What you will do: Each line from the one that contains "Given: Open the Favorites menu" to the last line of the records below must be restated word for word.

[[ Extracted material open ]]

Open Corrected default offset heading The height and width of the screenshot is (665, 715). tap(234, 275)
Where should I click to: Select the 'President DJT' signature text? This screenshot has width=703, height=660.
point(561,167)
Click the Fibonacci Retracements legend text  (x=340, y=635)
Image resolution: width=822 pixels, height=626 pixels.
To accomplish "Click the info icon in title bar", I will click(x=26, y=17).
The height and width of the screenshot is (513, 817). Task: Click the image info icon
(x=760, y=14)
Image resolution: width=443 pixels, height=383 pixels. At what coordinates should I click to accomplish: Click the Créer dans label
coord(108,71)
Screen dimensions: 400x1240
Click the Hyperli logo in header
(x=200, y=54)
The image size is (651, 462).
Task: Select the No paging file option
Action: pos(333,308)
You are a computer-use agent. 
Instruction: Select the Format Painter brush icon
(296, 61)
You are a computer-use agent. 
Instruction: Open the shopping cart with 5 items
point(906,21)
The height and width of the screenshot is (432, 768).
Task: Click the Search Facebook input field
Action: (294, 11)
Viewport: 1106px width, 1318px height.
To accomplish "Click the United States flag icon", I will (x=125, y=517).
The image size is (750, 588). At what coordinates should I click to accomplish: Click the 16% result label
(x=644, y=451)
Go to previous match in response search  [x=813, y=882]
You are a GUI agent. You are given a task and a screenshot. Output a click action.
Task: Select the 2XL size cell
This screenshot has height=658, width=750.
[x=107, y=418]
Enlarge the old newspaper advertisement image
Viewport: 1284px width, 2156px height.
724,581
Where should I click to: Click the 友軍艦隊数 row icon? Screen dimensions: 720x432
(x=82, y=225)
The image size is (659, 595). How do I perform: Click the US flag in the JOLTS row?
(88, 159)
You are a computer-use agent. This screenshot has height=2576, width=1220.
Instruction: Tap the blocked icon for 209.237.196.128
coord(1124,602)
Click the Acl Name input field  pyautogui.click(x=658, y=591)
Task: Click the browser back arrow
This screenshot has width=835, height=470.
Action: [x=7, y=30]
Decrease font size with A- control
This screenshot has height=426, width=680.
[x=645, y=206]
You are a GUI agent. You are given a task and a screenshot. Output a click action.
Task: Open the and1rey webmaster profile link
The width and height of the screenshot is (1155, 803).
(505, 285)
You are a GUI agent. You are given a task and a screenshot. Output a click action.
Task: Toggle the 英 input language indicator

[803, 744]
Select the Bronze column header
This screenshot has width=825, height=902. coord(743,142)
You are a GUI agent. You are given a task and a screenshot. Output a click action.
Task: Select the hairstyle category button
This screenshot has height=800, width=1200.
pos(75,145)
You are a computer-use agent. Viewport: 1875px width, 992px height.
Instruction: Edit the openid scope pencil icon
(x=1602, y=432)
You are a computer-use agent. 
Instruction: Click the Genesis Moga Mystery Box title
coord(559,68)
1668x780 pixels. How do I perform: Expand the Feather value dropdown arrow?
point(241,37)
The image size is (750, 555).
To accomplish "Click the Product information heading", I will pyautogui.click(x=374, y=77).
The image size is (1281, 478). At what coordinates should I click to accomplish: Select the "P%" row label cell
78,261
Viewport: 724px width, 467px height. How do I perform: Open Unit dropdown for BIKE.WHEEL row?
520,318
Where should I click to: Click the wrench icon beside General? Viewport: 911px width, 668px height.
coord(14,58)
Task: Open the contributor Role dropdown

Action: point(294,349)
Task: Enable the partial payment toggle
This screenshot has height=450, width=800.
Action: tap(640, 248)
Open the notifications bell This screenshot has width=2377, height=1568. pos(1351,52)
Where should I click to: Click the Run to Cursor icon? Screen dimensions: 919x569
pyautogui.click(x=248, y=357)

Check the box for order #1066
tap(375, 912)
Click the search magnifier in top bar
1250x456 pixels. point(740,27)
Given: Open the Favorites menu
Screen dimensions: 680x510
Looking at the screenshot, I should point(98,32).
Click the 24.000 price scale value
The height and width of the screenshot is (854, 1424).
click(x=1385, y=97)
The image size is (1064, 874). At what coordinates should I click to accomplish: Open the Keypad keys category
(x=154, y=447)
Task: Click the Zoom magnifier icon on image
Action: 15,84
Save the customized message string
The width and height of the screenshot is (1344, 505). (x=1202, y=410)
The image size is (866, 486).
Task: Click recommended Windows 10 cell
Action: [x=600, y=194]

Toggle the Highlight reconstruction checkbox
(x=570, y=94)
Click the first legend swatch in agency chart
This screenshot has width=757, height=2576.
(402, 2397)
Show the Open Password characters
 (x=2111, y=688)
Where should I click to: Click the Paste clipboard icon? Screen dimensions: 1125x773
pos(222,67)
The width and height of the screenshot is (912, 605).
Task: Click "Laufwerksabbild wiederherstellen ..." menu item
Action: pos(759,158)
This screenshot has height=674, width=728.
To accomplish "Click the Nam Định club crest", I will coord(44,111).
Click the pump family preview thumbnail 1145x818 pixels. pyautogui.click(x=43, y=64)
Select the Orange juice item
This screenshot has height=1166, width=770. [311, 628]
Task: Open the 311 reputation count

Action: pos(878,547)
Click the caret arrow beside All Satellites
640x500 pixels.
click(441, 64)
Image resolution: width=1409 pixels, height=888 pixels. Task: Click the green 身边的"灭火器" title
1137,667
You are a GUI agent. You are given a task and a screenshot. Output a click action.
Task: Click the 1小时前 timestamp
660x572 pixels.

[[ Extracted material closed ]]

Response:
Given: Open the Favorites menu
Screen dimensions: 680x510
Looking at the screenshot, I should point(98,32).
Click the 24.000 price scale value
The height and width of the screenshot is (854, 1424).
click(x=1385, y=97)
The image size is (1064, 874). At what coordinates should I click to accomplish: Open the Keypad keys category
(x=154, y=447)
Task: Click the Zoom magnifier icon on image
Action: 15,84
Save the customized message string
The width and height of the screenshot is (1344, 505). (x=1202, y=410)
The image size is (866, 486).
Task: Click recommended Windows 10 cell
Action: [x=600, y=194]

Toggle the Highlight reconstruction checkbox
(x=570, y=94)
Click the first legend swatch in agency chart
This screenshot has width=757, height=2576.
(402, 2397)
Show the Open Password characters
 (x=2111, y=688)
Where should I click to: Click the Paste clipboard icon? Screen dimensions: 1125x773
pos(222,67)
The width and height of the screenshot is (912, 605).
Task: Click "Laufwerksabbild wiederherstellen ..." menu item
Action: pos(759,158)
This screenshot has height=674, width=728.
To accomplish "Click the Nam Định club crest", I will coord(44,111).
Click the pump family preview thumbnail 1145x818 pixels. pyautogui.click(x=43, y=64)
Select the Orange juice item
This screenshot has height=1166, width=770. [311, 628]
Task: Open the 311 reputation count

Action: pos(878,547)
Click the caret arrow beside All Satellites
640x500 pixels.
click(441, 64)
Image resolution: width=1409 pixels, height=888 pixels. Task: Click the green 身边的"灭火器" title
1137,667
You are a GUI agent. You are given a task and a screenshot. Output a click action.
Task: Click the 1小时前 timestamp
660x572 pixels.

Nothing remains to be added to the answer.